A website celebrating hilariously battered vehicles from the furthest flung corners of Scotland now boasts a selection of vintage photos – including shots of live farm animals stuffed into family cars.
Among the new treasures in the “Teuchter Wagons” gallery are a Land Rover made into a boat, a sheep squashed into the front driver’s side of a car – complete with giant furry dice – and an ancient snap of a cow perched on the back seat of a Ford Cortina.
The pictures prove that driving a beat up or modified car and using it to transport livestock is not just a fad but a noble Highland tradition.
The cow picture, taken in Harris in the 1970s, shows the head of a black bullock sticking out of the rear passenger window.
Both cow and car belonged to farmer Donald Mackay, who was taking the beast from a croft in Cliasmol in the north of Harris to be sold.
His daughter Betty-Ann MacLeod, 48, remembers the day it happened and said it was a logical decision at the time.
She said: “He had no other way of getting it there.
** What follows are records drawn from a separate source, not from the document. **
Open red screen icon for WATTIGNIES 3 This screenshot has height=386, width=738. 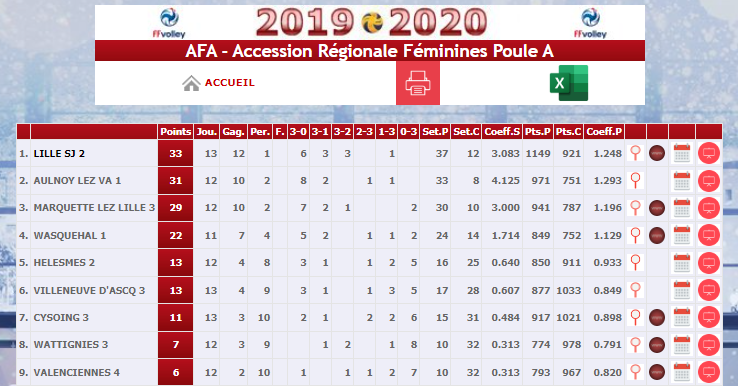coord(709,345)
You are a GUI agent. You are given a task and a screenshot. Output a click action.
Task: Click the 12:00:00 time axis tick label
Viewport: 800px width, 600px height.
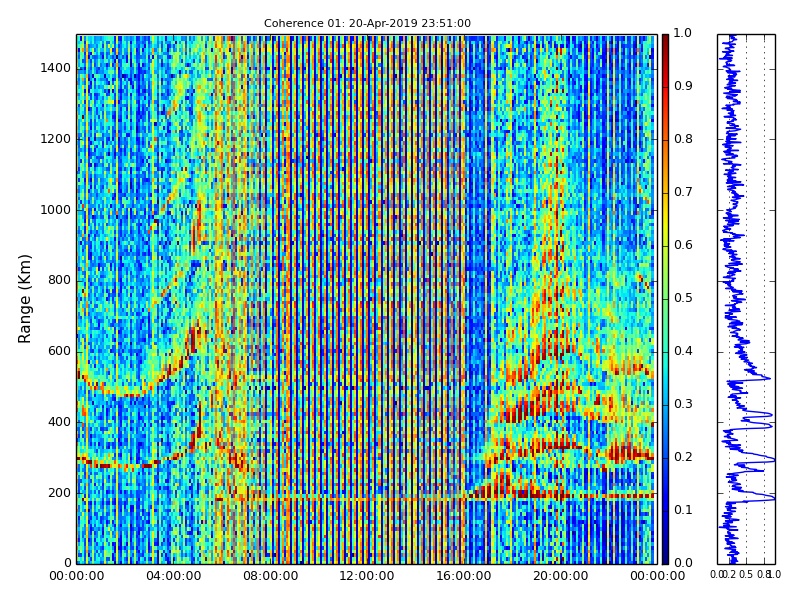pyautogui.click(x=367, y=576)
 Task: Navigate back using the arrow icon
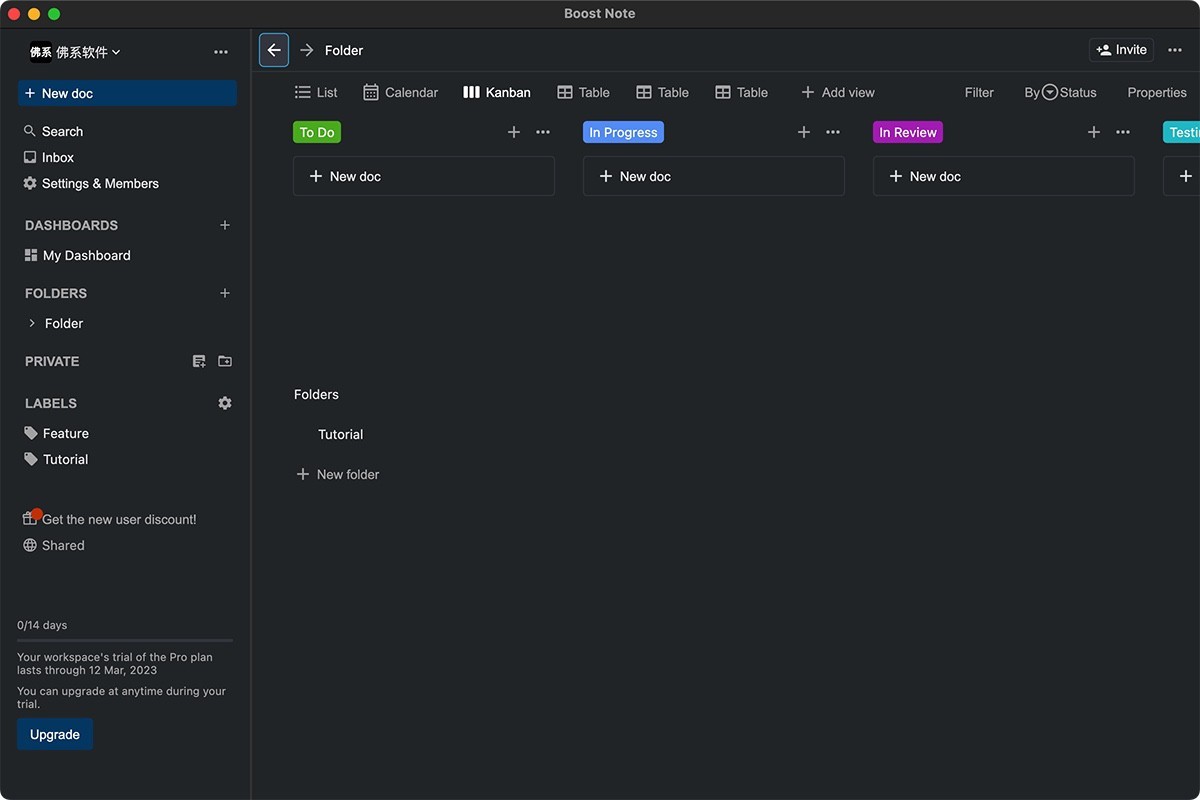(x=273, y=49)
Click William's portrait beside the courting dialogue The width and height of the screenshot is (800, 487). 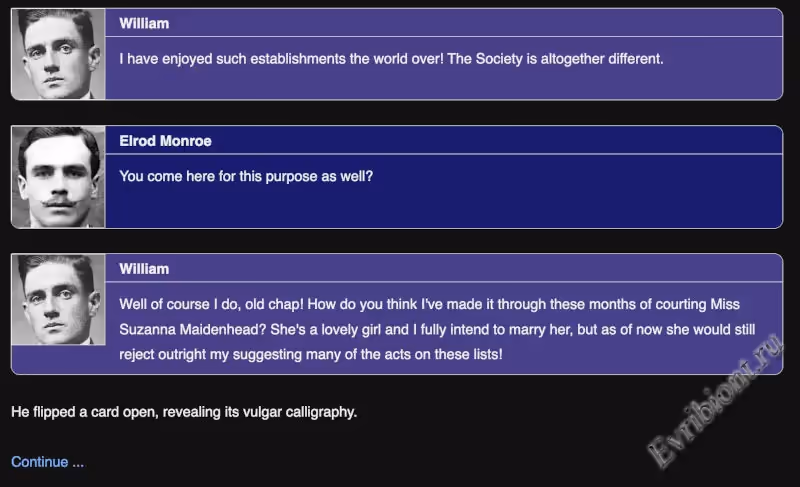coord(58,300)
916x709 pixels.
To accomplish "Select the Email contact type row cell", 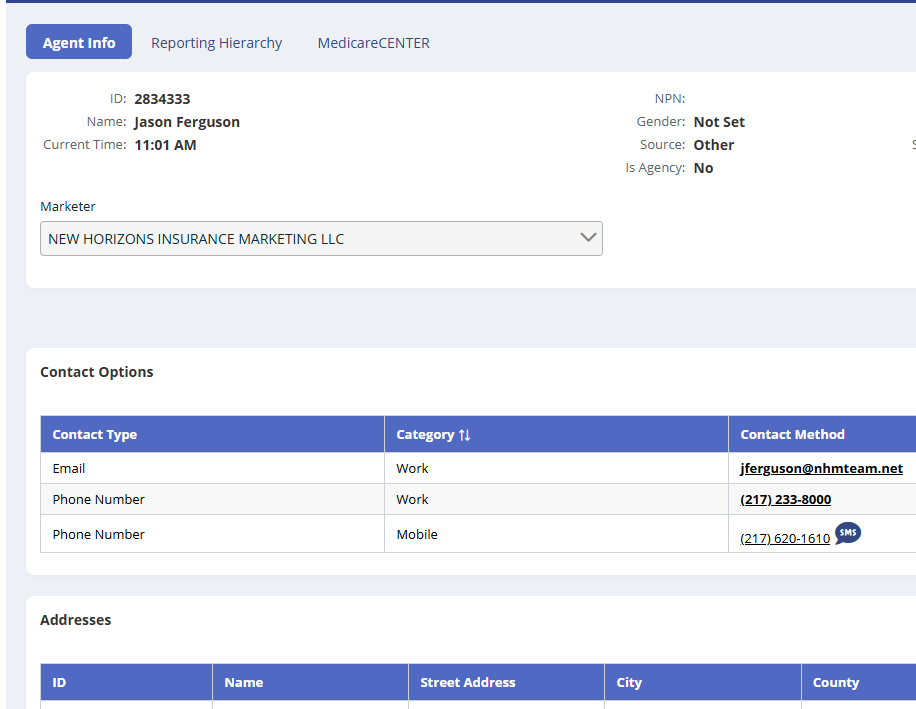I will pyautogui.click(x=69, y=468).
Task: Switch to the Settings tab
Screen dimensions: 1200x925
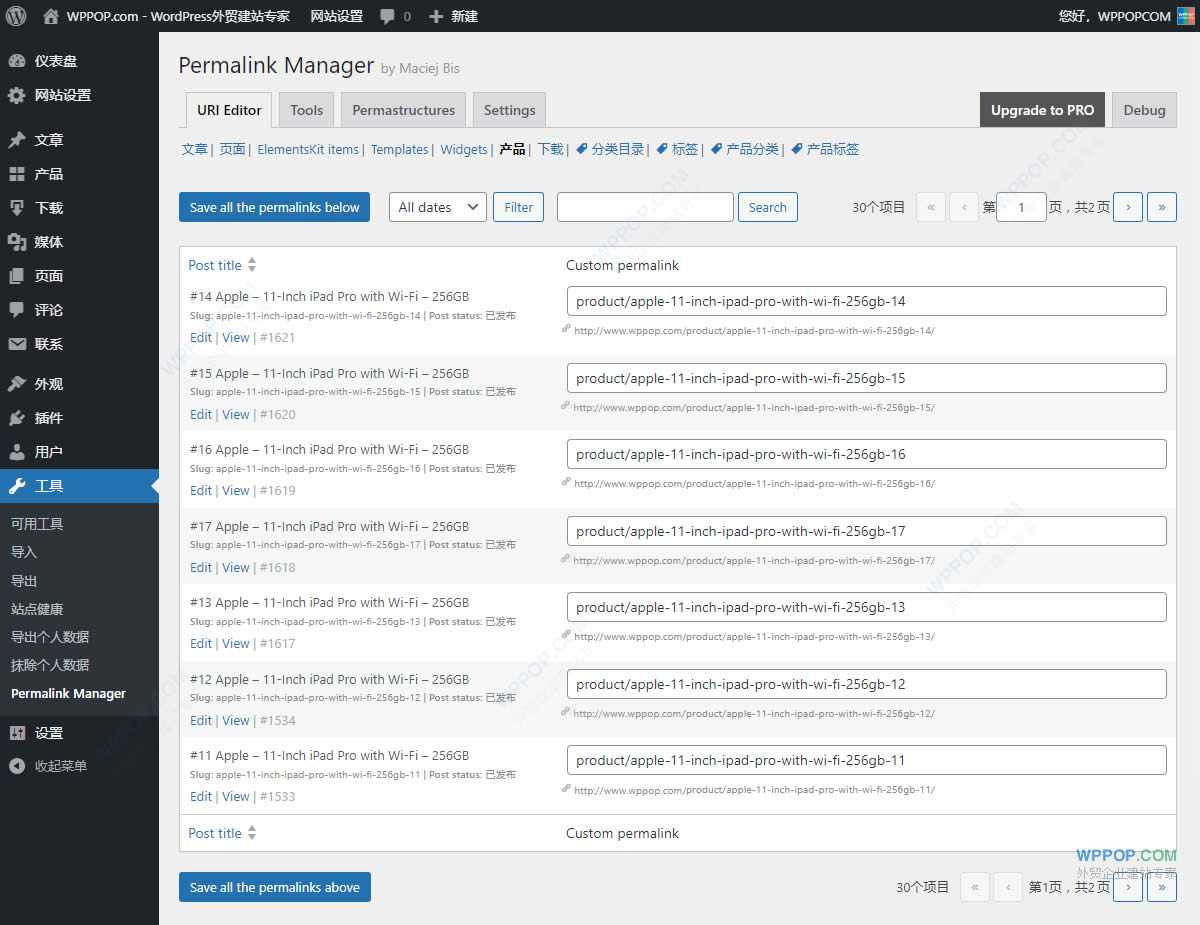Action: (509, 110)
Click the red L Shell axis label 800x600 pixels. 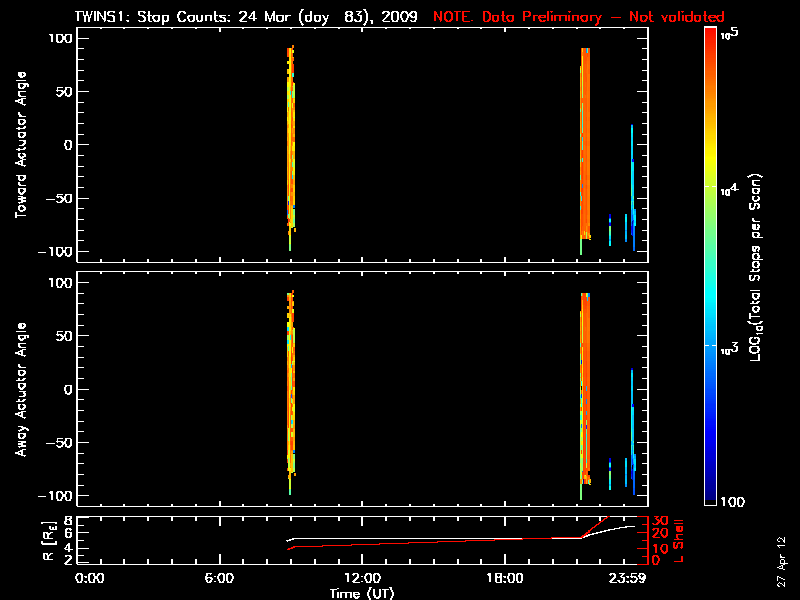pos(681,539)
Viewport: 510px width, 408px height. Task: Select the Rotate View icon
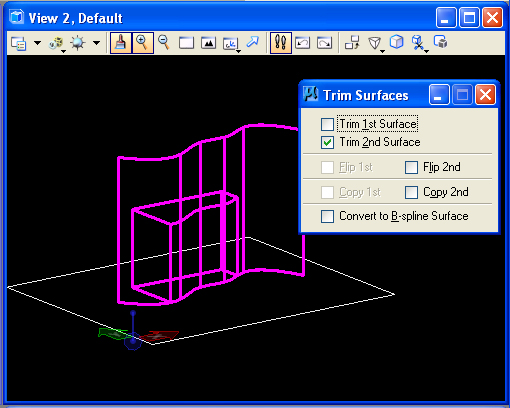tap(231, 44)
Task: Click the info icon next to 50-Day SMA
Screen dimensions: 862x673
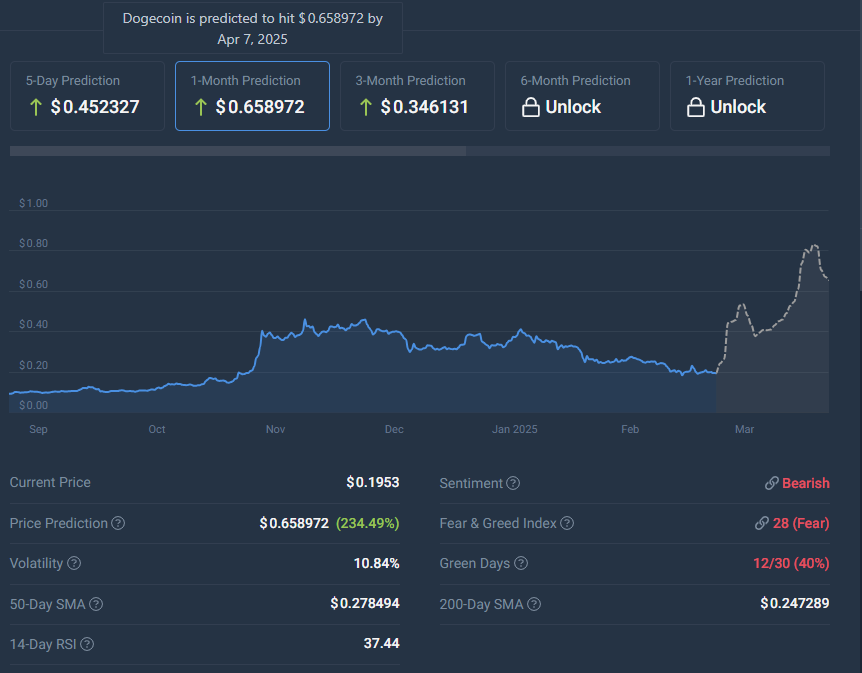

He didn’t have a trailer and so putting it in the car was the only option.
“He had removed the back seat and the cow was a small enough size to fit in – it just did what it was told.
She added: “I was so embarrassed at the time but everyone who saw it loved it.
“That’s the kind of thing people did in those days.”
Teuchter Wagons, which hit the headlines in October, was set up by Ruairidh Macrae, 34, who grew up in Lochcarron, along with pals David Maclean, and Ruaridh Phillips.
For the benefit of townies, the Facebook page defines a Teuchter Wagon as a vehicle used to transport “sheep, sh**e, or Teuchters”.
Mr Macrae, a marine engineer, said the inspiration had come from his father’s old Vauxhall Brava and the collection was intended as a fond tribute to the ingenuity of fellow teuchters.
“It’s a little thing that Highlanders like to do – keep an old wreck around the place,” he said.
“We thought we had better do this before these cars disappear.”